CBO estimated the spending of the appropriated funds based on the current spending patterns for those activities. Similar provisions were included in sections 201 and 202 of the Senate-passed version of H.R. 3230, although specific appropriations were not provided for those activities.
Title VI- Major Medical Facility Leases. Title VI would authorize VA to enter into leases to obtain the use of major medical facilities at 27 specified locations. Similar provisions were included in sections 601 and 602 of the Senate-passed version of H.R. 3230.
Based on VA’s long-established practice, CBO expects that the department would implement that authorization by awarding contracts for the construction and long-term use of those facilities without recording the full amount of the government’s commitment as an obligation of its appropriated funds. Thus, title VI would effectively be providing budget authority for an amount of obligations that exceeds what we expect VA initially would charge against its appropriation. By CBO’s estimate, that additional budget authority would amount to almost $1.3 billion in 2017 and the resulting direct spending would amount to about $1.3 billion over the 2017-2024 period.
Title VII- Other Veterans Matters. Title VII would expand education benefits for veterans and extend several provisions that reduce spending for veterans’ pensions and home loans.
Some of those provisions were included in sections 701 and 702 of the Senate-passed version of H.R. 3230.
In addition, some sections of the bill would affect spending subject to appropriations; those amounts are detailed in Table 2 of CBO’s cost estimate issued on July 29, 2014. CBO estimates that, taken together, those provisions would reduce discretionary spending by $36 million over the 2015-2019 period.

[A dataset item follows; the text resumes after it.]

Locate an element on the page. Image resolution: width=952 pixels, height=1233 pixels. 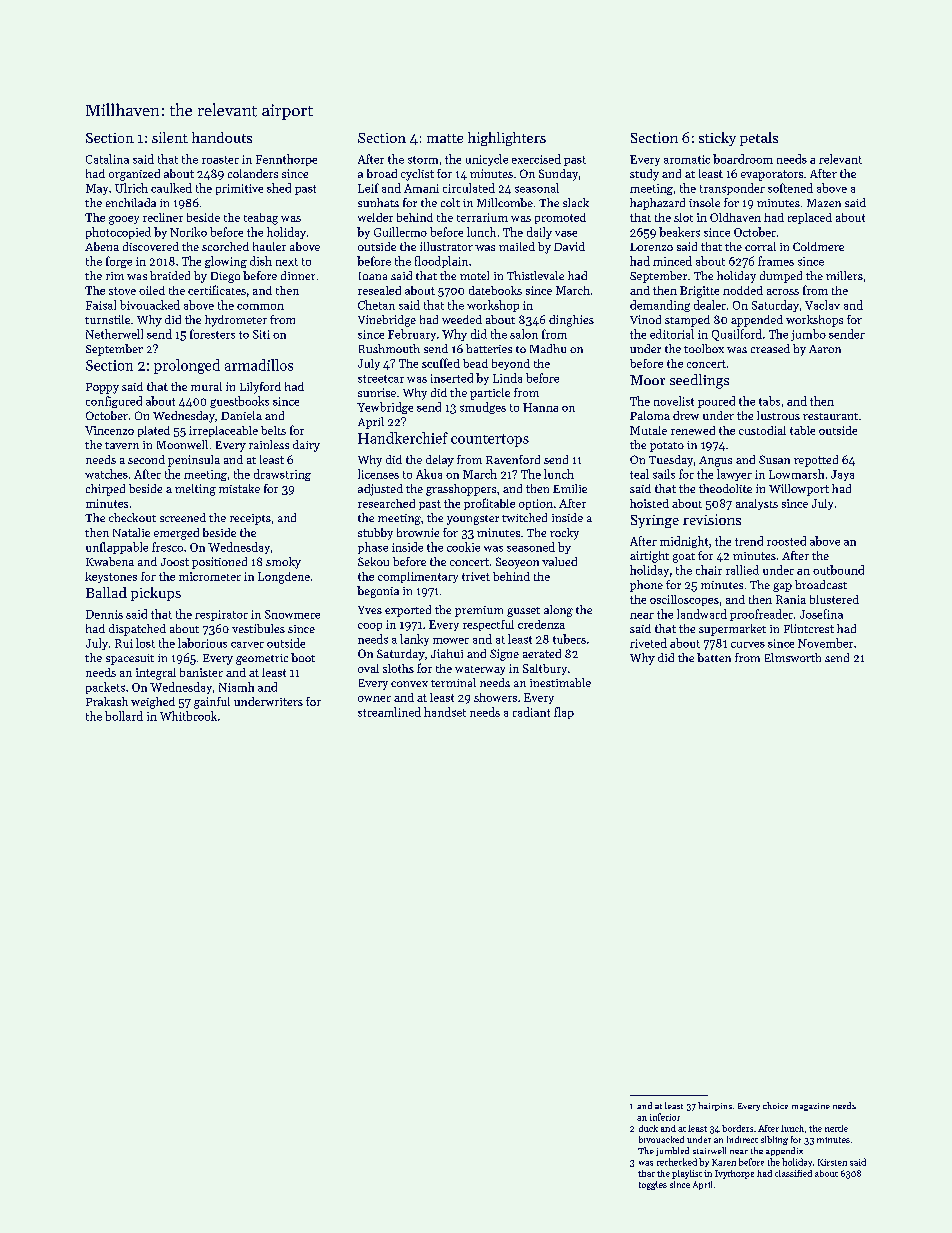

This legislation would lead to increased enrollment in VA’s health care system and increased utilization of health care services provided by, or financed by, VA in 2015 and 2016. If this program was extended through the remainder of 2016 and into future years, CBO expects that over time veterans would choose to rely on VA for an increasing portion of their health care. CBO has not estimated the additional costs to VA that might result.